** Source records follows **

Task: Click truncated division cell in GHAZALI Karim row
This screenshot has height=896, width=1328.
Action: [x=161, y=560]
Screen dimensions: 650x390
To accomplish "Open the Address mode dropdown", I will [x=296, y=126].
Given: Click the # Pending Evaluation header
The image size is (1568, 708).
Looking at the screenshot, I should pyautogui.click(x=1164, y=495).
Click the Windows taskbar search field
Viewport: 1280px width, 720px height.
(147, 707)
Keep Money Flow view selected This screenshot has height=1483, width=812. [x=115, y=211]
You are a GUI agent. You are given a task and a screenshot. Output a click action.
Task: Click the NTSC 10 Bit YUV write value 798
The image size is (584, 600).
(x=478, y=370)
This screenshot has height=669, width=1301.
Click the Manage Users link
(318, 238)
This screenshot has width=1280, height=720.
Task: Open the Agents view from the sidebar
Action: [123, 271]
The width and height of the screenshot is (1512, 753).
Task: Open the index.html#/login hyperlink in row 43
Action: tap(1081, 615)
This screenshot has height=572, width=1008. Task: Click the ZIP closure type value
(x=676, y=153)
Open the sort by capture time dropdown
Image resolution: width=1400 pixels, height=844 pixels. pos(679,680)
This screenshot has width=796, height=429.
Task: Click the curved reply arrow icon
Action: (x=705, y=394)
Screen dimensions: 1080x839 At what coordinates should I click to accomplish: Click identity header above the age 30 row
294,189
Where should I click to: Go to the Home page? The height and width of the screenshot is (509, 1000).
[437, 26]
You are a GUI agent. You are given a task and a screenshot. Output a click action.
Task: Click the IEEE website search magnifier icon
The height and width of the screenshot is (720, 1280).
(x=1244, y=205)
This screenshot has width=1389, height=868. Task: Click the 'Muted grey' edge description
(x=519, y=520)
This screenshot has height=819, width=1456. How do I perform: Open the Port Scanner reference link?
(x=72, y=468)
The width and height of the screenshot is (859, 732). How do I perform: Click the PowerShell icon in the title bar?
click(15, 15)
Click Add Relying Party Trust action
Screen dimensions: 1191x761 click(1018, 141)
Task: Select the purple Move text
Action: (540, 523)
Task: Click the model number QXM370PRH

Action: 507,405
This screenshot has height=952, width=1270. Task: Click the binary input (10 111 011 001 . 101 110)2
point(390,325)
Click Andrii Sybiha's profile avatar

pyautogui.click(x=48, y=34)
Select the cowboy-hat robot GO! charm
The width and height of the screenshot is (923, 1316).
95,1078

** End of Source records **

Show all lines from the data that contain "search".

Click the Windows taskbar search field
Task: Click the IEEE website search magnifier icon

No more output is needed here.